The original post elsewhere:

View PostCougar, on 28 November 2012 - 10:51 AM, said:

View Postamphibian, on 27 November 2012 - 02:24 PM, said:

Furthermore, my criticisms of ICE have become untethered from SE. They are their own persons and write differently. They have their pros and cons and I've enough sense to know that.


It's fine if you feel that you've expressed this position,, but the things you have actually typed here make it appear otherwise.

View Postamphibian, on 27 November 2012 - 02:24 PM, said:

If you don't want to listen to me, you don't have to. However, I do provide more substantive criticism than "I don't like this."


Thank you, very decent of you. I feel your criticism runs to exactly 'I don't like this', is strongly multi-vocal and rarely actually addresses the problems you hint at. A criticism, I might add, that I sought to level at the general tone of the discussion on ICE, rather than merely you.

View Postamphibian, on 27 November 2012 - 02:24 PM, said:

I also do not nitpick endlessly or trash authors just to preserve my own notions.


Well then, the problem clearly lies in the discrepancy between what is in your head and what comes out on the page, because I'm reading a lot of (frequently contradictory) nitpicking.

View Postamphibian, on 27 November 2012 - 02:24 PM, said:

Quite a bit of my personal and professional life revolves around constantly testing things in the crucibles of pressure and need and I try very hard to not be a jerk just to be a jerk.


I'm not certain what relevance your personal and professional crucibles of pressure have in this discussion - I'll probably hold off on telling you what my job invovles too. Indeed, teh above seems dangerously close to a fallacious appeal to authority (though not quite) since you're telling me (I think, I can't make head nor tail of the last part of the sentence -apologies) that you have all the experience and mental tools to make complex criticisms, yet you then (at least to my eye) haven't actually made use of said faculties. Once again, I can only go on what you've written in the past.

View Postamphibian, on 27 November 2012 - 02:24 PM, said:

However, there are problems with ICE's writing that have been apparent from Night of Knives onwards and some are not getting fixed, despite greater resources, more lead time and the attachment of the Erikson Malazan series as a companion and example.

GIVEN MATERIAL –
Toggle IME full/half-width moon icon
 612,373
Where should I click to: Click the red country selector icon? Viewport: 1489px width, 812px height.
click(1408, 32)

REQUIRED TASK –
Answer these questions about the forum exchange.
1. On what date did Cougar write the post?
2. According to amphibian, from which work onward have problems with ICE's writing been apparent?
3. Which series does amphibian say is attached as a companion and example?
Use only the forum exchange, not the data, to answer.

OUTPUT FOR THIS TASK –
1. 28 November 2012
2. Night of Knives
3. The Erikson Malazan series